Filter the material below down to the lines with the word "agent" and give those lines.

▸ Entries supplied
• • • •
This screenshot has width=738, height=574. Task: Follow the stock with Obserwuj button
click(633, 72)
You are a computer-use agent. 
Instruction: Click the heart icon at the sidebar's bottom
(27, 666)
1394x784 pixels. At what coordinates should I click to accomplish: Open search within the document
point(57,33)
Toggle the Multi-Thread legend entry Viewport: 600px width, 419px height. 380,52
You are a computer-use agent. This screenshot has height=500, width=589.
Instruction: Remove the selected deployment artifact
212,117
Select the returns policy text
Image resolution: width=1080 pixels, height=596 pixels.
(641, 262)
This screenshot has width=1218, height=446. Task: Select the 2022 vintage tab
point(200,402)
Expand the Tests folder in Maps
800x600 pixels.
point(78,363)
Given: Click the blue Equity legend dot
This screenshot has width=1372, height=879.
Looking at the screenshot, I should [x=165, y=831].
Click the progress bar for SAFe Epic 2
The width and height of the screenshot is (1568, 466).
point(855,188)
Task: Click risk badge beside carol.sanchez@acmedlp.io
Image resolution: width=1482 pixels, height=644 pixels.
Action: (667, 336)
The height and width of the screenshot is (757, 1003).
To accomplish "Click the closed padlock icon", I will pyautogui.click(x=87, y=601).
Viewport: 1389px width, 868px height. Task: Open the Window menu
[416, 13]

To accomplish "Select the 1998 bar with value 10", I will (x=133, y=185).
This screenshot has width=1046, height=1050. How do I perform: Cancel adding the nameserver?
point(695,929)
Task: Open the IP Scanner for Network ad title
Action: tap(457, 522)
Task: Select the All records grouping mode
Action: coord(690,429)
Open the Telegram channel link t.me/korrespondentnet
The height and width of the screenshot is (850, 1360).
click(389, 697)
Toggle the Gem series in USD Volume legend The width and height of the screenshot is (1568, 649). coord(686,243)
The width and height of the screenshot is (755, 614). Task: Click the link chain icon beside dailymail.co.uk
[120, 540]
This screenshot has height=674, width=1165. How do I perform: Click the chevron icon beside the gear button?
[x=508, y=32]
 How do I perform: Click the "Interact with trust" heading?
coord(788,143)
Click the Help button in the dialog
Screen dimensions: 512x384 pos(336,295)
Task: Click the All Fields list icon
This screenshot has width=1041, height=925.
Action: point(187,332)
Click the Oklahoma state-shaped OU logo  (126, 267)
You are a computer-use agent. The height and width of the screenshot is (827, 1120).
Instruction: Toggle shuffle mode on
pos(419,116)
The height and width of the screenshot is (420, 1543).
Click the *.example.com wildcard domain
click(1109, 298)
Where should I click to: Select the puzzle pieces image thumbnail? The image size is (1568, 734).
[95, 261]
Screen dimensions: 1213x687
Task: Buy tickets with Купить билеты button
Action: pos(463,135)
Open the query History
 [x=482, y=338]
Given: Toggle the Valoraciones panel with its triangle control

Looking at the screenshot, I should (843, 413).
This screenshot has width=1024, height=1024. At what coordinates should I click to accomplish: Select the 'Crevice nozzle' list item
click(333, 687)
• • • •
▸ Task response
You are a computer-use agent. 
You are a computer-use agent. This screenshot has height=500, width=589.
You are a computer-use agent. The height and width of the screenshot is (827, 1120).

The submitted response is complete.